Приезжает тут к нам на остров каждое лето человек один. У нас его Придумщиком прозвали. Свыклись мы с ним не сразу. Много всякого народу наезжает летом на этот остров. Красиво здесь в эту пору и тихо. Мир да благодать. И море, как овечка, ласковое. С каждым встречным и поперечным мы скоро не сходимся. Чужих мы сторонимся и мыслей своих заветных им не выкладываем. Такому что – приехал да уехал. А отдай ему часть души, так он ее, пожалуй, с собой прихватит. К этому же мы привязались, потому что он, что ни год, обратно к нам возвращался. Он к нам в душу влез, как пескоройка в прибрежный песок. Он даже говорить по-нашему подучился, и хоть и смешно было смотреть, что он ртом выделывает, когда слова выговаривает, но, по крайней мере, видно, что человек от души старается.
Каждый раз он появлялся у нас в таком виде, что смотреть жалко. Был он рыжий, и оттого казалось, будто он уж и вовсе плох.

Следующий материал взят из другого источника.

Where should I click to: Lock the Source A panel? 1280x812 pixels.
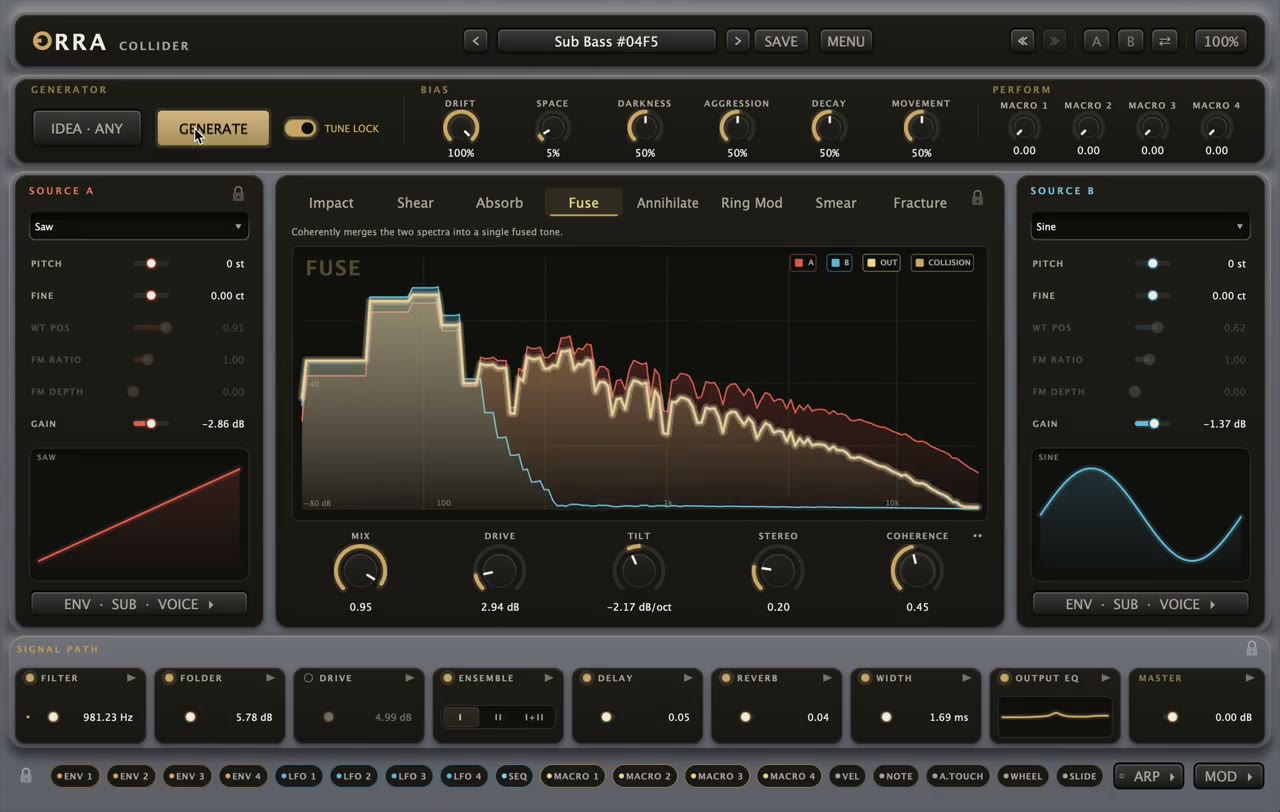pos(238,194)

Он попивал. Там, у себя дома, он писал книги и всякое такое. Нам эти книги давать было без пользы, потому что в английском языке мы не больно-то смыслим. Но люди говорили, что, видно, он в своем ремесле хорошо поднаторел, если судить по тому, как oн всякие истории рассказывает. Он и рассмешить умел, и так тебя рассказом своим пронять, что ты уж и на месте усидеть не можешь.

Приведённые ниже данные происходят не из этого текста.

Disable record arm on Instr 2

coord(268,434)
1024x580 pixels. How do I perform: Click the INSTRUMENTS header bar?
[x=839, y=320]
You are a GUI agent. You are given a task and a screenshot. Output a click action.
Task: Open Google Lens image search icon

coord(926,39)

Ходил он обычно в фуфайке, какие у нас на острове вяжут, и в старых штанах, и можно было принять его за бродячего торговца. Поставит себе где-нибудь в укромном местечке у моря палатку и живет там в тесноте и грязи, а все же к концу месяца его было не узнать. Красные жилки в глазах исчезали, и сам он становился пободрее, и, когда приходило ему время уезжать, нам уже было жаль с ним расставаться, и мы скучали по нем, и радовались, что на будущий год можно будет снова его поджидать. Где-то у него была жена, но только она с ним никогда не приезжала, да и дети тоже. Он о них мало вспоминал. В Бога он не верил. Тут у нас об этом много говорили и очень его жалели. Особенно по воскресеньям, когда он сидел один на холме и смотрел, как народ от обедни расходится.
Мне он стал другом. И чего это я пишу о нем в прошедшем, сам не знаю, – оттого, верно, что писание мне так туго дается. Он и по сей день мне друг, и если б не он, так разве стал бы я писать все это, когда у меня от натуги пальцы сводит и пот на лбу проступает?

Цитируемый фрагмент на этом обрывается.